I live in a place that might, in theory, make a good writing retreat; a cottage by the sea with an ocean view, and the dawn hours in which to conjure up characters while the sun rises over the bay. It’s lovely, but because it’s home, the demands of childcare, paid work and laundry tend to hack my daily writing time down to mere minutes (and recently, a year-long building project demolished even those).Enter August, and the need for a break, a real retreat — to a place where housework doesn’t exist and my inbox can’t mock me. We shook the plaster dust out of our hair, stepped onto a little boat, and sailed to the Scillies.
This is my idea of a retreat.
The Scilly Isles form a low-lying, granite archipelago about 30 miles west of mainland Cornwall, and if you’re sailing, it’s advisable to consult the guides because the islands are riddled with strong tides and semi-submerged granite teeth. (Hell Bay is aptly named if you’re a sailor in a southwesterly.)
For this reason, and because of our complex Atlantic weather patterns (drizzle, rain, driving rain, horizontal rain, and more rain), the islands are wild and secluded.
In order to really soak up the soul of these untamable rocks, we opted out of being pampered in a hotel, so there was no pretty, cushioned windowledge overlooking the local landscape, no preprandial G&Ts, and no one (bar us) to provide meals.
Instead we stayed on board, slept on simple bunks, rose at dawn, and spent the shifting low-tide hours shrimping, crabbing, and trekking across the islands in search of the local vegetables and home-made sweets which lie dotted around, often on little unmanned stalls that contain the produce and tin boxes in which to leave payment.
During the higher tides, we swam, snorkelled, and piled into the kayak to explore the more secluded islands, which was when I felt I’d really “retreated” — although not from my real life, perhaps more towards it.
I think I’m right in thinking that writing retreats don’t always (ever) include taking along one’s small children, but I thought it would be boring without them, so we all went together and because these were the Scillies, it still worked. After a morning of hunting and gathering, wrangling kayaks, and climbing up heathery hills, even my rambunctious tribe was inclined to sit and stare, so we ate our shrimps and let the sun dry the salt on our legs while we watched the wind blow black-backed gulls and butterflies in from the sea.
(Where do they come from, the butterflies that blow in from the ocean? Do they go around in circles, or are they born on special butterfly boats?)

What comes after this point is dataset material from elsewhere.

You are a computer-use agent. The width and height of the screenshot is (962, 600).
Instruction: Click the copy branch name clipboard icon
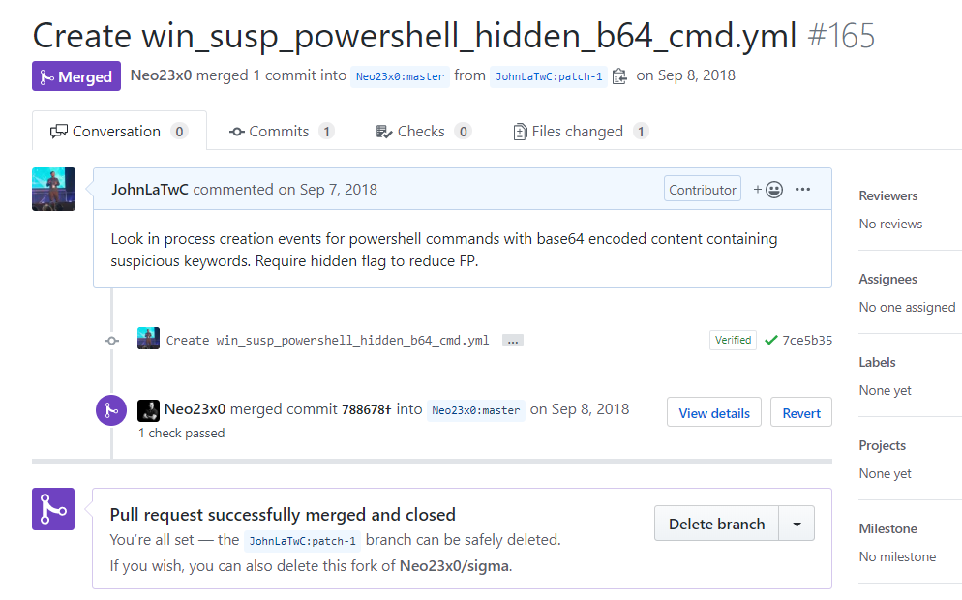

The Scillies are a maze of beaches and small channels so even though we have a lovely group of friends among the regular visitors, we tend to bump into them only if we arrange to eat together. During the daytime, it’s not uncommon to see no one else. So for a week we sat or ambled about in sleepy solitude, surrounded by sun-warmed granite which in different spots was shaped into cairns, built into prehistoric graves, or left to jut skywards as nature intended. All are good to sit beside.
The individual islands vary enormously; Tresco is the more manicured, perhaps, with its castles and gardens, St Mary’s more accessible (and commercial), Bryher wild, and Samson haunting, but these and the other islands all share a timeless element. On Bryher, a gibbet still creaks over Hangman Island. On Samson, a village lies abandoned after the last exodus in the mid 1800s, the granite houses now roofless but erect as they overlook the southernmost points of Britain and vast seascape beyond. On Tresco, the ruins of King Charles’ castle and Cromwell’s castle both boast panoramic views of Tresco, Bryher, New Grimsby Sound between, and all the islands further south.
Each place felt very real, almost intimate, for having reached it on foot or by boat, as if the physical exertion, or shared natural elements, made it easier to feel the sweat of the soldiers who once walked the castle walls, or to picture the Stone Age folk who inhabited the land in the time before the ice melted and flooded the valleys between the islands.
At the lowest tides, the seabed still shows and the islands merge for an hour or two, as if in homage to times gone by, allowing visitors to scuttle between the islands (and some to become stranded on a rising tide until the local boat taxis rescue them). With the eel grass clinging to one’s feet or a tide pushing at one’s thighs, the stories of shipwrecks rise effortlessly.
Did wreckers really lure ships in to the rocks, and loot the holds as they broke over the beaches? (Of course. And the wrecks lie scattered, waiting for divers to scrabble in the sand for barnacle-encrusted musket balls and cannons.)
The Scillies are so old, so wild, so pervasive and so rich in shipwrecks and secrets, that stories flow in without thinking, through eyes, ears, and sodden feet. Even a young family can be held spellbound long enough for a mother to dream.
On our return (as we sailed over the lost lands of Lyonesse?), we all sat in near silence, passing around drinks and biscuits, staring at the upcoming mainland, and blinking as if the rest of the world might not be quite as real as we’d once believed.